C’était, en effet, sous un grand chapeau noir emplumé, une trogne vultueuse au long nez bourgeonnant, aux traits grotesques que l’éclairage des bougies faisait rougeoyer.

— Qui êtes-vous ? souffla-t-elle, pas encore très rassurée.

— On m’appelle le capitaine Courage ! Et vous, qui êtes-vous et que faites-vous ici ?

— On m’appelle Sylvie de Valaines et j’ai été amenée ici, par tromperie, pour être livrée à cet homme ! Je jure pourtant que je ne l’ai pas tué.

— Je le sais bien, puisque c’est moi qui l’ai tué ! Cela dit, je n’ignore pas qui vous êtes et c’est une chance qu’en entendant arriver la voiture je me sois caché pour voir venir ! Ne traînons pas ! L’endroit est malsain, pour vous comme pour moi !

Entraînée par lui, Sylvie retraversa la maison en courant. Arrivé au perron, le « capitaine » siffla énergiquement dans ses doigts et un cheval tout sellé sortit de l’obscurité :

— C’est Sultan ! expliqua l’étrange personnage. Il m’obéit comme vous voyez au doigt et à l’œil, et plus encore…

Tandis qu’il aidait Sylvie à monter, il siffla de nouveau, mais par trois fois, et plusieurs cavaliers apparurent, tous masqués.

— Où sont les gardes de M. le Lieutenant civil ?

— Ficelés, bâillonnés et répandus dans le bois. Le premier qui ira aux champignons les trouvera. Espérons seulement qu’il ne gèlera pas cette nuit, la récolte serait mauvaise, lança une voix goguenarde. Mais dis donc, capitaine, c’est ça le butin ? fit l’homme en désignant Sylvie.

— Un peu de respect. On ne vole rien ici. La moindre petite cuillère qui aurait appartenu au bourreau du Cardinal nous porterait malheur.

— Tu as vengé Sémiramis ?

— Oui, et maintenant on rentre ! Chacun de son côté comme d’habitude. Moi, je ramène cette jeune fille chez elle. Dispersez-vous !

Les cavaliers disparurent aussi soudainement qu’ils étaient apparus. Le capitaine Courage sauta en selle.

— Tenez bon ! conseilla-t-il. J’aime aller vite !

— Où comptez-vous me ramener ? J’aurais dû rentrer à la Visitation…

— Plus besoin des nonnes ! Je vous ramène chez vous !

— Chez moi ? Mais…

— Chez M. de Raguenel si vous préférez. Maintenant, plus un mot ! Inutile d’attirer l’attention en criant comme des sourds. Et je vous ai déjà dit de tenir bon !
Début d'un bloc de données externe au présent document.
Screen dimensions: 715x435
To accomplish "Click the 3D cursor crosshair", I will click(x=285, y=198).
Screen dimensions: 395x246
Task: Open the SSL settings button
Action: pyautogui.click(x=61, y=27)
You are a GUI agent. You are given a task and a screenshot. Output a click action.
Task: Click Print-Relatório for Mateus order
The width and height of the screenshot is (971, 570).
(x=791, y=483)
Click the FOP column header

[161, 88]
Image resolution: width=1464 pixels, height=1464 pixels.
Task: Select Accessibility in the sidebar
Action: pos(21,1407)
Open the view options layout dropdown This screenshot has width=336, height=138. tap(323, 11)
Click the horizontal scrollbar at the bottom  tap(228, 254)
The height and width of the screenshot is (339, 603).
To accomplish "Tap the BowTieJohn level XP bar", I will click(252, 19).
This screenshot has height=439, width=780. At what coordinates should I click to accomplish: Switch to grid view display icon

Autant pour ne pas tomber que pour avoir plus chaud car la nuit s’annonçait glaciale, Sylvie resserra ses bras autour de son compagnon. Suffisamment pour constater que ce voleur – puisque voleur il y avait ! – fleurait bon la verveine. Un point d’interrogation supplémentaire, ajouté à ceux qui se bousculaient déjà dans la tête de la jeune fille. En tout cas, cette soirée était celle de l’enseignement : elle apprit qu’il était possible de rentrer dans Paris toutes portes closes. En effet, bien avant que la porte Saint-Antoine fût en vue, on obliqua vers l’est pour rejoindre à l’écart d’un village une vieille auberge. Là, l’homme fit descendre Sylvie, conduisit les chevaux à l’écurie et entraîna sa compagne dans une cave où, derrière un tas de fagots, s’ouvrait un souterrain que l’on parcourut sur une certaine distance, avant de remonter un escalier donnant dans une autre auberge d’où l’on sortit au pied même des remparts, mais à l’intérieur. C’était la première fois que Sylvie voyait les vieilles murailles d’aussi près. Elles avaient grand besoin d’être ravalées, bien qu’on les eût consolidées assez sérieusement quand, en 1636, on avait craint de voir les soldats du Cardinal-Infant surgir devant la capitale de son beau-frère.